*** Opening EXTRACTED RECORDS ***
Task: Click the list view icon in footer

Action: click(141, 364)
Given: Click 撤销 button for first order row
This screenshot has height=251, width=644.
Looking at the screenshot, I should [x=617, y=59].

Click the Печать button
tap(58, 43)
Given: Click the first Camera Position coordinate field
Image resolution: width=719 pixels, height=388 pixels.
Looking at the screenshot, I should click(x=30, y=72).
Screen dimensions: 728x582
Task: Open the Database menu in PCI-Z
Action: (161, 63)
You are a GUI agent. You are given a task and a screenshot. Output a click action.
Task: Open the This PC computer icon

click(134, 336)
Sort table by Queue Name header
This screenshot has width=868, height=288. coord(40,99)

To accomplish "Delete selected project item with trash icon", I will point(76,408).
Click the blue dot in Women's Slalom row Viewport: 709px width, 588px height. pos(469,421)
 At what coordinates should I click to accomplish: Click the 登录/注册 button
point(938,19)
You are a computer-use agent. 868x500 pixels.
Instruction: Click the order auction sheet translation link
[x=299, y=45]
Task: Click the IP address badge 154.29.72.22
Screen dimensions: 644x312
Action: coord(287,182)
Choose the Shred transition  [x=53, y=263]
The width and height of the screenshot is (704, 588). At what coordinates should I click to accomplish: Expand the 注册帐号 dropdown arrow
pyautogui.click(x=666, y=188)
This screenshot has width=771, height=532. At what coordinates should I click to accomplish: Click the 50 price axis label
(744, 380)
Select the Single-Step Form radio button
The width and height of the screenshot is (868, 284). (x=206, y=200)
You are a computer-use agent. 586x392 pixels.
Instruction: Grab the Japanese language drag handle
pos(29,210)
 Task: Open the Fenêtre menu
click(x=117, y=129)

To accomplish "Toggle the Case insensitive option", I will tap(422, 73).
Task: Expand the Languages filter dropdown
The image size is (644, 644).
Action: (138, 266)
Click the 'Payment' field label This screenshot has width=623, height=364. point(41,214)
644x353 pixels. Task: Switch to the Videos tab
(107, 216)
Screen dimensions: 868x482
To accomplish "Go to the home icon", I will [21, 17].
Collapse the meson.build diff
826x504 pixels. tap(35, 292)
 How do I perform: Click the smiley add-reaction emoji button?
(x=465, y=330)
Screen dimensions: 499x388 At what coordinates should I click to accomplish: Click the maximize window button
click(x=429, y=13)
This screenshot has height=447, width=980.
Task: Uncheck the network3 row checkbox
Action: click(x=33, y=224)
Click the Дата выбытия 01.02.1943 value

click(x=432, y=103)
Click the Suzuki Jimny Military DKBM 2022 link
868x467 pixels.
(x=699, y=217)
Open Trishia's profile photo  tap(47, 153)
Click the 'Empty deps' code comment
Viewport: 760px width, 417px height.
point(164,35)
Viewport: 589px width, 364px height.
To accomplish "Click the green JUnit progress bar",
*** Closing EXTRACTED RECORDS ***
_EXERCISE INSTRUCTIONS:_
Each line above, from the one that contains "Task: Open the Fenêtre menu" to the last line of the records, should be repeated exactly. Leave out all others.

_EXERCISE RESULT:_
 Task: Open the Fenêtre menu
click(x=117, y=129)

To accomplish "Toggle the Case insensitive option", I will tap(422, 73).
Task: Expand the Languages filter dropdown
The image size is (644, 644).
Action: (138, 266)
Click the 'Payment' field label This screenshot has width=623, height=364. point(41,214)
644x353 pixels. Task: Switch to the Videos tab
(107, 216)
Screen dimensions: 868x482
To accomplish "Go to the home icon", I will [21, 17].
Collapse the meson.build diff
826x504 pixels. tap(35, 292)
 How do I perform: Click the smiley add-reaction emoji button?
(x=465, y=330)
Screen dimensions: 499x388 At what coordinates should I click to accomplish: Click the maximize window button
click(x=429, y=13)
This screenshot has height=447, width=980.
Task: Uncheck the network3 row checkbox
Action: click(x=33, y=224)
Click the Дата выбытия 01.02.1943 value

click(x=432, y=103)
Click the Suzuki Jimny Military DKBM 2022 link
868x467 pixels.
(x=699, y=217)
Open Trishia's profile photo  tap(47, 153)
Click the 'Empty deps' code comment
Viewport: 760px width, 417px height.
point(164,35)
Viewport: 589px width, 364px height.
To accomplish "Click the green JUnit progress bar",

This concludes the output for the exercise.